The hacking attempts were spotted by cybersecurity firm Proofpoint, which posted a series of tweets last Friday from its Threat Insight account describing the campaign’s details.
“Proofpoint blocked a suspected state aligned phishing campaign targeting less than 10 Proofpoint customers (European gov & local US gov) attempting to exploit #Follina,” reads the first tweet.
According to the security experts, the phishing campaign targeted government employees, offering a salary increase and utilizing an RTF file with the exploit payload downloaded from 45.76.53[.]253.
The downloaded Powershell script was reportedly base64 encoded and used Invoke-Expression to download an additional PS script from seller-notification[.]live.
Once downloaded the script would check for virtualization, steal information from local browsers, mail clients and file services, conduct machine recon and then zip it for exfil to be sent to the 45.77.156[.]179 IP address.
While Proofpoint did not directly link the campaign to any specific hacker groups, the company said the characteristics of the attack hint at a nation-state actor. At the same time, the company did not name any specific countries at the time of writing.
“While Proofpoint suspects this campaign to be by a state aligned actor based on both the extensive recon of the Powershell and tight concentration of targeting, we do not currently attribute it to a numbered TA.”
The Follina vulnerability, which exploits Microsoft Windows Support Diagnostic Tool (MSDT) to gain remote access to target systems has not yet been officially patched by the Windows giant. Instead, Microsoft advised users to disable the ms-msdt protocol.
An unofficial patch has been released by security researchers 0patch, which allows MSDT to remain active.
“It would be by far the simplest for us to just disable msdt.exe by patching it with a TerminateProcess() call.
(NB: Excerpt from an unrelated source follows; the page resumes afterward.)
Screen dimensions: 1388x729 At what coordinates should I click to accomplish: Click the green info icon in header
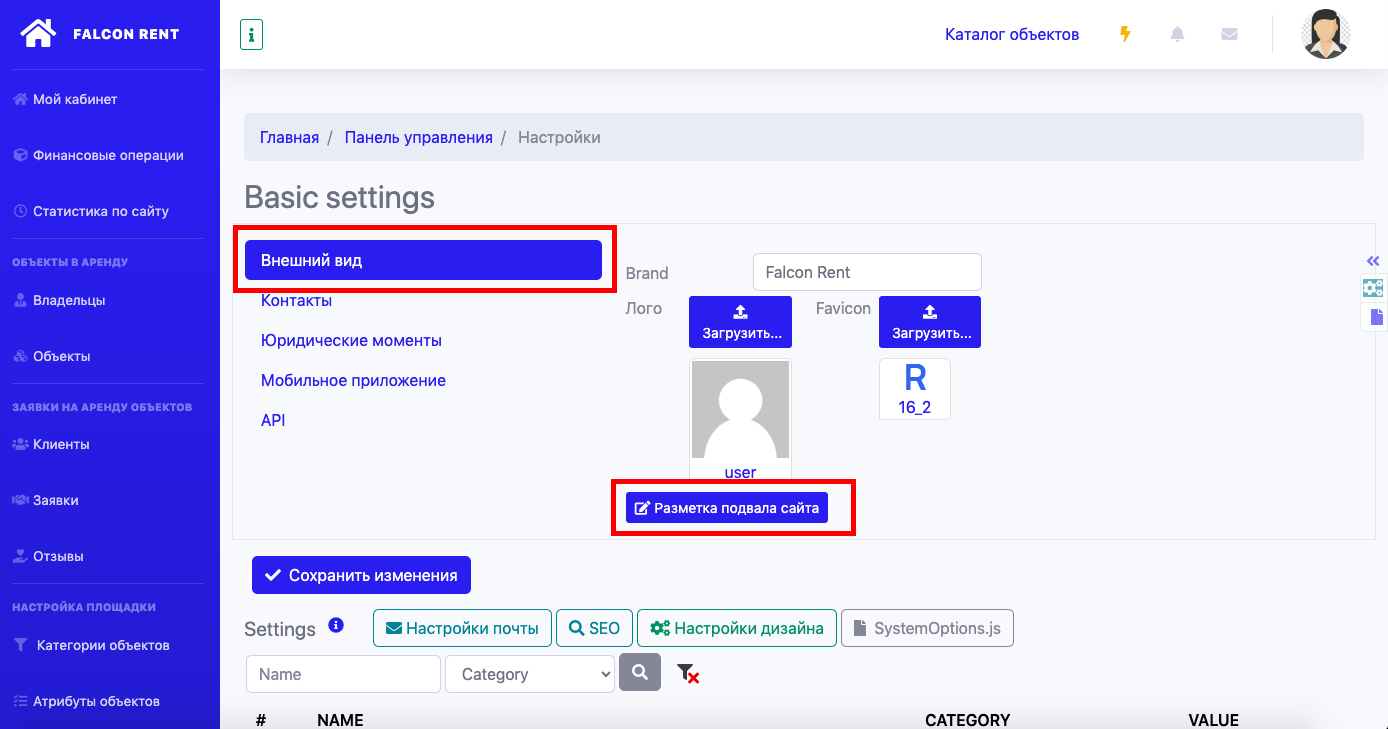[x=251, y=35]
However, that would render Windows diagnostic wizardry inoperable,” the company wrote in a blog post.
Instead, 0patch decided to place the patch in sdiagnhost.exe before the RunScript call and check if the user-provided path contains a “$(“sequence, which is necessary for injecting a PowerShell subexpression.
“If one is detected, we make sure the RunScript call is bypassed while the Diagnostic Tool keeps running.”